16. Le présent jugement annule le refus de permis de construire opposé à la SAS Énergie Chouy, après avoir censuré l’unique motif énoncé par l’autorité compétente dans sa décision. Il ne résulte pas de l’instruction que les dispositions en vigueur à la date de l’arrêté annulé interdisent de prescrire la délivrance de ce permis pour un motif non relevé par le préfet de l’Aisne, ni davantage que, par suite d’un changement de circonstances, la situation de fait existant à la date du jugement y ferait obstacle.

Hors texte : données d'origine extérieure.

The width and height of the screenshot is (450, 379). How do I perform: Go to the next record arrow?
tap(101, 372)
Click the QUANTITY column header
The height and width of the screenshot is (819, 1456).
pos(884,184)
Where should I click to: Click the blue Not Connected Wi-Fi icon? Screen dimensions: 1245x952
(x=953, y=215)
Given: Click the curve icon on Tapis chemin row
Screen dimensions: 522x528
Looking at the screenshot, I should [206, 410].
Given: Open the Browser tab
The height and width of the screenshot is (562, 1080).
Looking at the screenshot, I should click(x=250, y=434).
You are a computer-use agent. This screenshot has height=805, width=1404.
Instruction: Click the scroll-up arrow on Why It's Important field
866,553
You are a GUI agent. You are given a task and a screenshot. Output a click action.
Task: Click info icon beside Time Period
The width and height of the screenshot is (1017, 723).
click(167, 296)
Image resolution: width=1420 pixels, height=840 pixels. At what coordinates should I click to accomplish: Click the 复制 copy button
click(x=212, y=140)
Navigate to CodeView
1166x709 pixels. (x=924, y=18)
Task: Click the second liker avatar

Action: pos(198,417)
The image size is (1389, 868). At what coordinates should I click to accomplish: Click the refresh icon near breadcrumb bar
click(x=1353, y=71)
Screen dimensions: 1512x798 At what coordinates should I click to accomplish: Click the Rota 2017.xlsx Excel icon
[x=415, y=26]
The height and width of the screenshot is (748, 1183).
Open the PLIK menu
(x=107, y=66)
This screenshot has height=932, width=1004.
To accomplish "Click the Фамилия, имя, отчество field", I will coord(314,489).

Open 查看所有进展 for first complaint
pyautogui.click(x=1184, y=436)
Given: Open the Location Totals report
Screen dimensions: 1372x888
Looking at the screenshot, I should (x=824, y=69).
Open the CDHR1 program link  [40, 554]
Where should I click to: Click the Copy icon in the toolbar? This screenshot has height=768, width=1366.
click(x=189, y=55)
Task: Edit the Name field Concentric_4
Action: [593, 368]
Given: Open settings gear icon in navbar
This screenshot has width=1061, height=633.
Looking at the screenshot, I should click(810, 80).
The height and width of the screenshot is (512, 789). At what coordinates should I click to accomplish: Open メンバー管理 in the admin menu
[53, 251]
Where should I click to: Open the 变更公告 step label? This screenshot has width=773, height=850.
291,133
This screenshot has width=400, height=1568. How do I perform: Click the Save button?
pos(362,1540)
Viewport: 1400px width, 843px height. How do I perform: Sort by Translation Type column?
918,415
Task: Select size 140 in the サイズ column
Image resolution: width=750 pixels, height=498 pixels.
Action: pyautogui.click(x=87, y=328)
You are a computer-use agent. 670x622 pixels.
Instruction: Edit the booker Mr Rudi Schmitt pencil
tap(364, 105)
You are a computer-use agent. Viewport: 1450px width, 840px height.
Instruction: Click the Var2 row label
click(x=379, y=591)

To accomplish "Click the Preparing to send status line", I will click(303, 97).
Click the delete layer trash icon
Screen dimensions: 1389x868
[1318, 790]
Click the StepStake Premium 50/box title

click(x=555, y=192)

Par suite, il y a lieu d’enjoindre au préfet de l’Aisne de délivrer l’autorisation d’urbanisme sollicitée par la SAS Énergie Chouy, dans un délai de deux mois à compter de la notification du présent jugement.
Sur les frais liés au litige :
17. Il y a lieu, dans les circonstances de l’espèce, de faire application des dispositions de l’article L. 761-1 du code de justice administrative et de mettre à la charge de l’État une somme de 1 500 euros au titre des frais exposés par la SAS Énergie Chouy et non compris dans les dépens.
D É C I D E :
Article 1er : L’arrêté du 20 janvier 2023 du préfet de l’Aisne est annulé.
Article 2 : Il est enjoint au préfet de l’Aisne de délivrer à la SAS Énergie Chouy le permis de construire sollicité dans un délai de deux mois à compter de la notification du présent jugement.
Article 3 : L’État versera à la société requérante une somme de 1 500 euros au titre de l’article L. 761-1 du code de justice administrative.
Article 4 : Le présent jugement sera notifié à la société par actions simplifiée (SAS) Énergie Chouy et au ministre de la transition écologique.
Copie en sera adressée, pour information, au préfet de l’Aisne.
Délibéré après l’audience du 19 décembre 2023, à laquelle siégeaient :
— M. Binand, président,
— Mme Beaucourt et Mme B, conseillères.
Rendu public par mise à disposition au greffe le 29 décembre 2023.
La rapporteure,
Signé
P. BEAUCOURTLe président,
Signé
C. BINAND
Le greffier,
Signé
N. VERJOT
La République mande et ordonne au ministre de la transition écologique en ce qui le concerne ou à tous commissaires de justice à ce requis en ce qui concerne les voies de droit commun contre les parties privées, de pourvoir à l’exécution de la présente décision.